In a new report, CDC's National Center for Health Statistics (NCHS) said its household survey shows about one-half of one percent of adults ages 18 to 49 are infected with HIV.

This rate is stable, and the report confirms the results of other surveys showing that black men in the United States are far more likely than other Americans to be infected with HIV. The NCHS survey said black men ages 40-49 had the highest infection rate -- close to 4 percent.

The report combines data from the National Health and Nutrition Examination Survey from 1999 to 2006. Survey participants volunteer to have their blood tested for a variety of conditions, and they also undergo physical exams. Due to the "very low prevalence" of HIV, "you have to combine all the years," said study leader Gerry McQuillan.

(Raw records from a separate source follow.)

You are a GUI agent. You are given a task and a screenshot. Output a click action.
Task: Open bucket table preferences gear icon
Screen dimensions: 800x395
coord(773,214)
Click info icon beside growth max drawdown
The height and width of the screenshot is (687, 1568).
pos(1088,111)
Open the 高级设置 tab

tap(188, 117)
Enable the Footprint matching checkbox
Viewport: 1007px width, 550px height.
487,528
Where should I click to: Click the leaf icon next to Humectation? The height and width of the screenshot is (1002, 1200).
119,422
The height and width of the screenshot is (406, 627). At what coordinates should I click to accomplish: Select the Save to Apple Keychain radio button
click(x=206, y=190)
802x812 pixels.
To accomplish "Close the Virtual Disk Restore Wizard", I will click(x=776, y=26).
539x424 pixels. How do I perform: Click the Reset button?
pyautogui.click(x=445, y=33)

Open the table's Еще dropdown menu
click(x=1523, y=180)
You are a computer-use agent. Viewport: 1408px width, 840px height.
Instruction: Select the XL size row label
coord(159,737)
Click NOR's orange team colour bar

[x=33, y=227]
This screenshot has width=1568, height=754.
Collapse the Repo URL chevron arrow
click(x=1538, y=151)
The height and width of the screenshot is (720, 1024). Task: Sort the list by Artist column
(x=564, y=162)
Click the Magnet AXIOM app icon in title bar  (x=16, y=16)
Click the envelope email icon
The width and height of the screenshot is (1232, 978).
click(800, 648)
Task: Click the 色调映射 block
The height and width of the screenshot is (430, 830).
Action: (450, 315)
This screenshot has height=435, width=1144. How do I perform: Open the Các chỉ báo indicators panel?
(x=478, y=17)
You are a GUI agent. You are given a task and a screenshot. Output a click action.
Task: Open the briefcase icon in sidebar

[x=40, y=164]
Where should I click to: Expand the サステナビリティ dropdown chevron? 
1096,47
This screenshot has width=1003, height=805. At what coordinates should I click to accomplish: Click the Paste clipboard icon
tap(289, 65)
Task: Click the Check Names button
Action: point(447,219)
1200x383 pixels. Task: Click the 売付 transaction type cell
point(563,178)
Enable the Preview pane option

"In 1999 to 2006, the prevalence of HIV infection among adults aged 18-49 years in the civilian non-institutionalized household population of the United States was 0.47 percent," according to the report.

This percentage equates to between 447,000 and 841,000 people, with 618,000 being the middle number, McQuillan said. NCHS included 11,928 adults in the survey and extrapolated these numbers to the full population. The report does not include data on how many persons are newly infected with HIV.

In the survey, men were more likely to be infected (0.7 percent) than women (0.2 percent). People infected with herpes simplex type 2 virus (genital herpes) were 15 times more likely to be co-infected with HIV.